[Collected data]
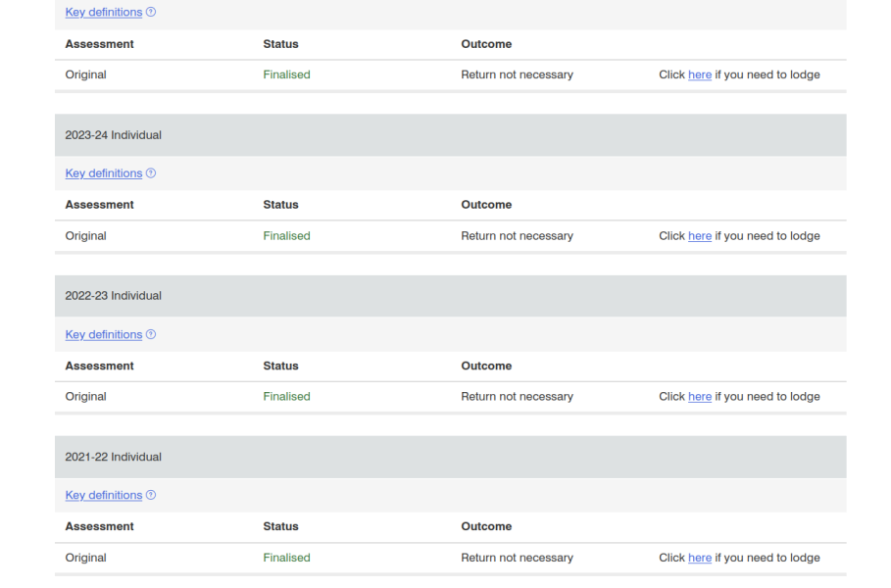
Task: Click Finalised status in the 2023-24 row
Action: click(286, 236)
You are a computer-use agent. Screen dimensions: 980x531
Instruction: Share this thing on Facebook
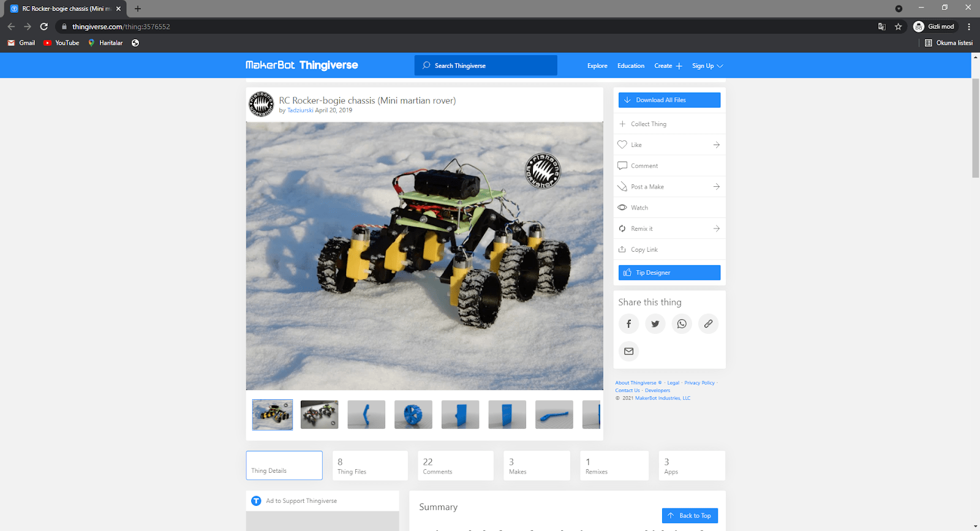pyautogui.click(x=628, y=324)
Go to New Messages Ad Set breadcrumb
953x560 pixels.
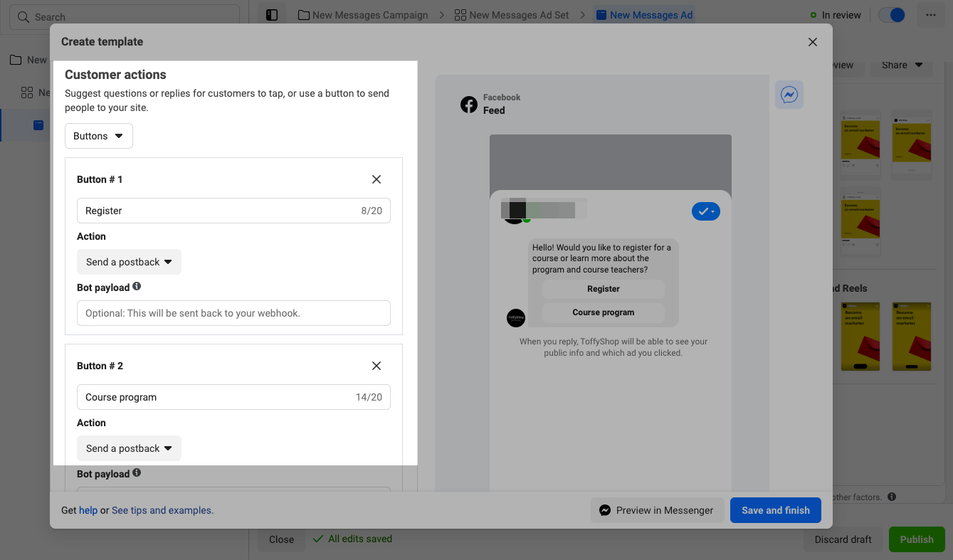coord(512,15)
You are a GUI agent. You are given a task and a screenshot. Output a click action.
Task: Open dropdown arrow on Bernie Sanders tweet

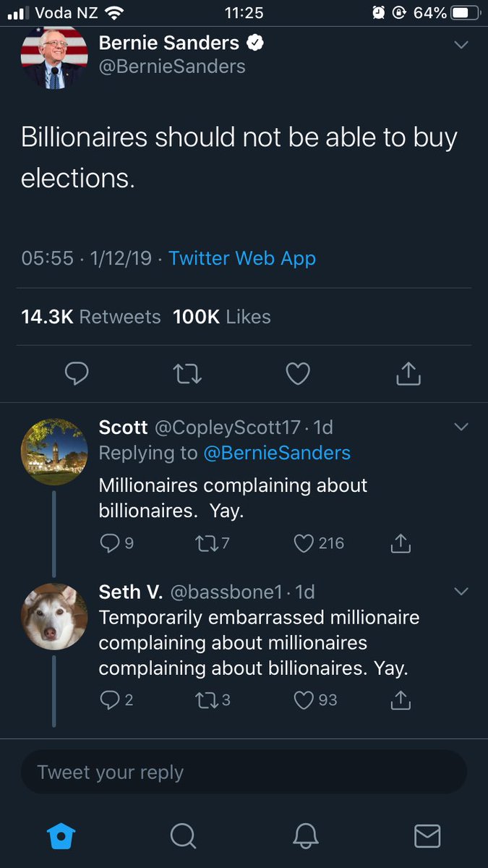[x=461, y=45]

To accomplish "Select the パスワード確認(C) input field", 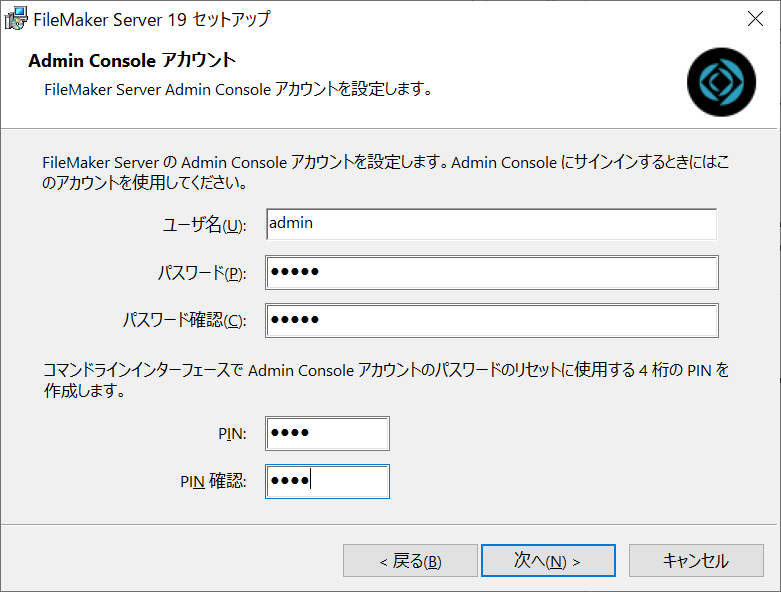I will click(492, 320).
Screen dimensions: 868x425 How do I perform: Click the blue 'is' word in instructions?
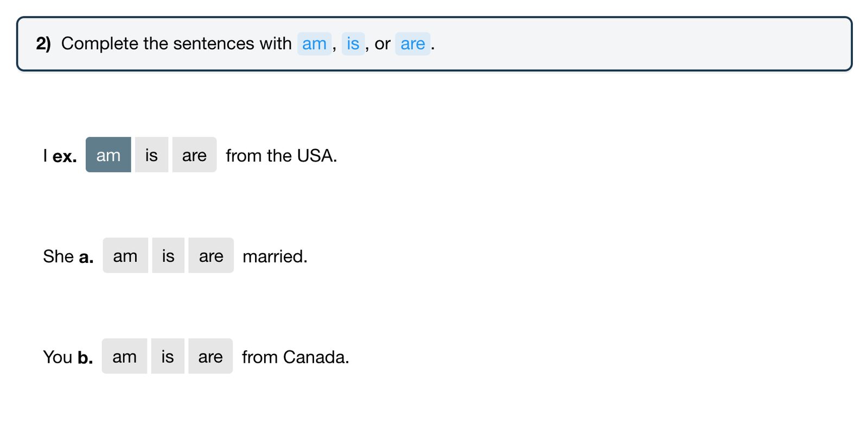pos(353,44)

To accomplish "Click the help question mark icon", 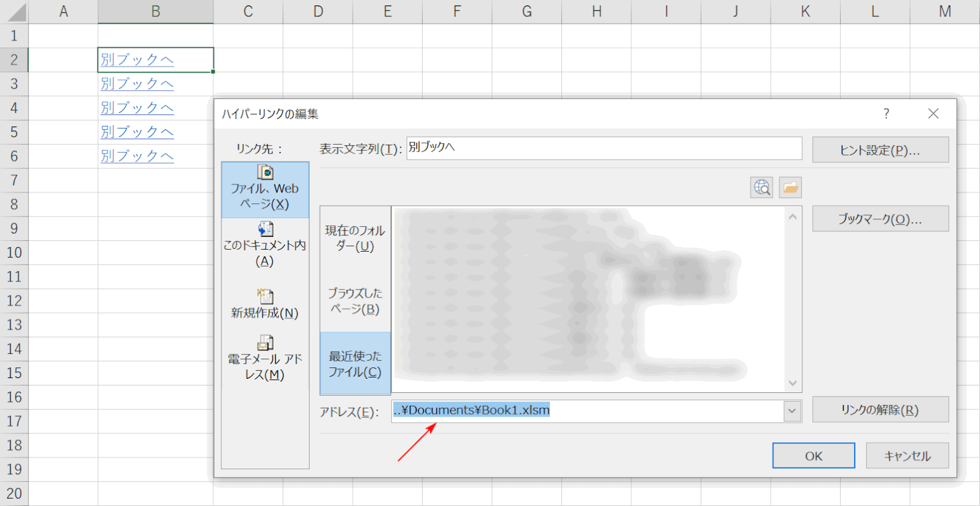I will click(x=886, y=114).
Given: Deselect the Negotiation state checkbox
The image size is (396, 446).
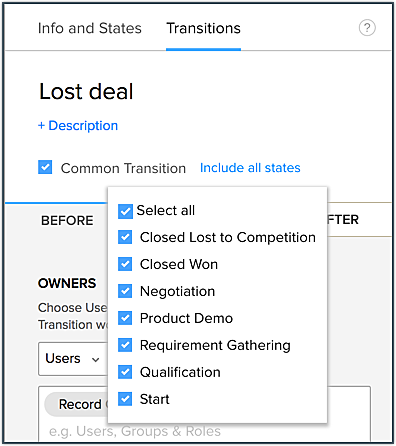Looking at the screenshot, I should tap(125, 291).
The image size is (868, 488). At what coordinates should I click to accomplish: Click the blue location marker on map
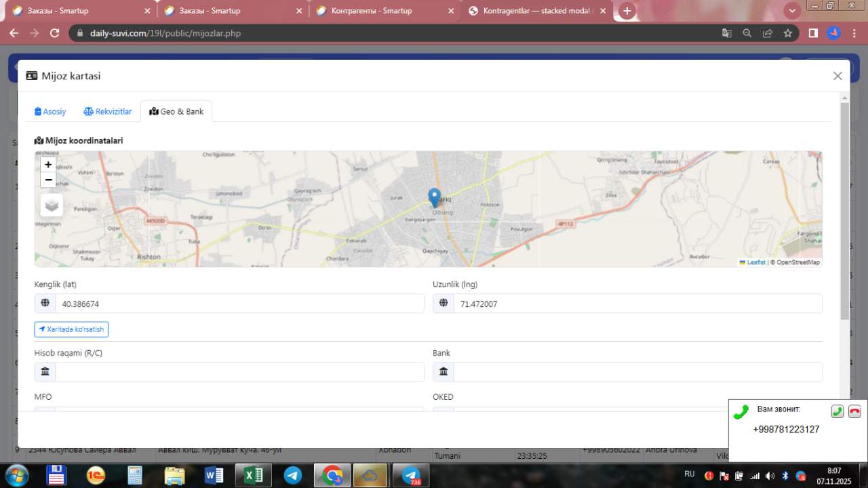435,198
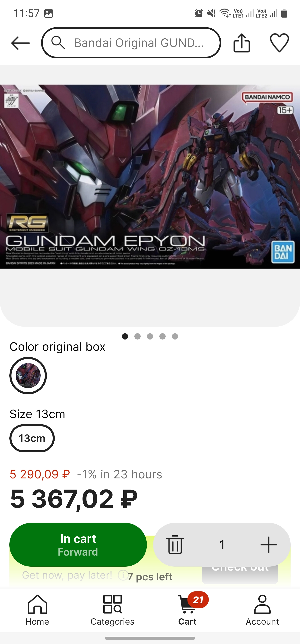The image size is (300, 644).
Task: Tap the back arrow icon
Action: pos(20,43)
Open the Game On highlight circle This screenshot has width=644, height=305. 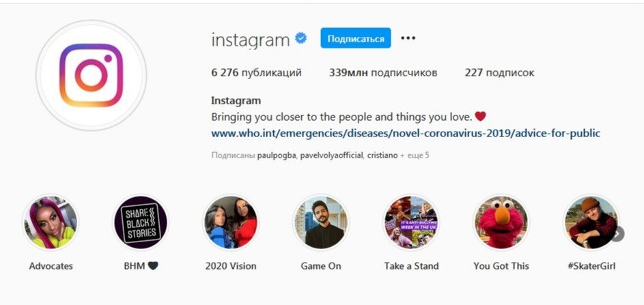pos(321,222)
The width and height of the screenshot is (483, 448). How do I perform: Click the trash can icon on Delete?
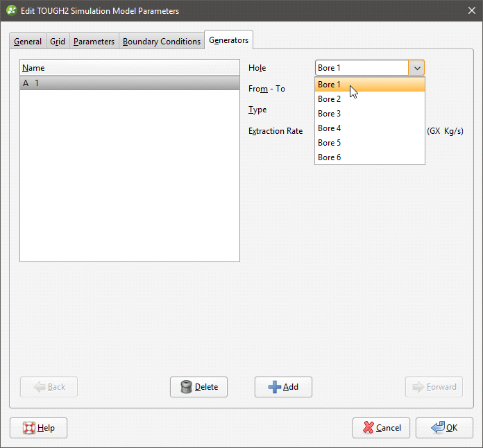186,387
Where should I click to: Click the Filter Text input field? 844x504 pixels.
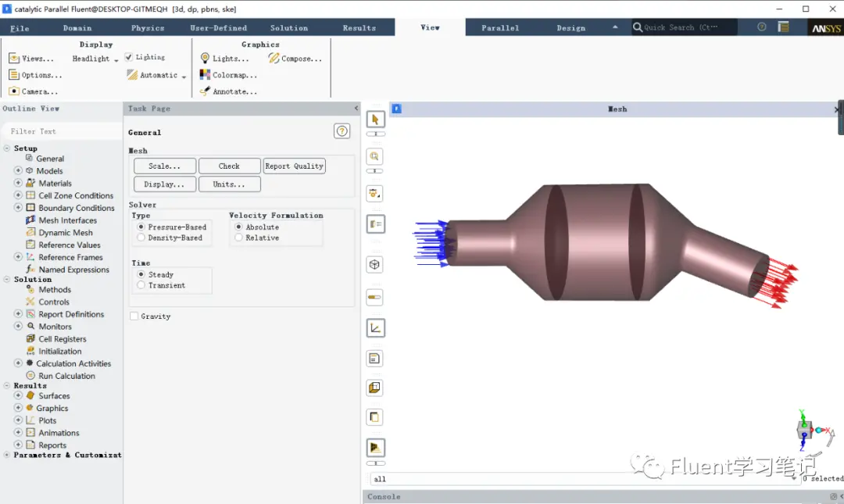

## What the task requires
Give again, unchanged, only the lines from the line containing "The width and" to the last line of the records above. Pictures do not belong in the copy.

## Response to the task
The width and height of the screenshot is (483, 448). How do I perform: Click the trash can icon on Delete?
186,387
Where should I click to: Click the Filter Text input field? 844x504 pixels.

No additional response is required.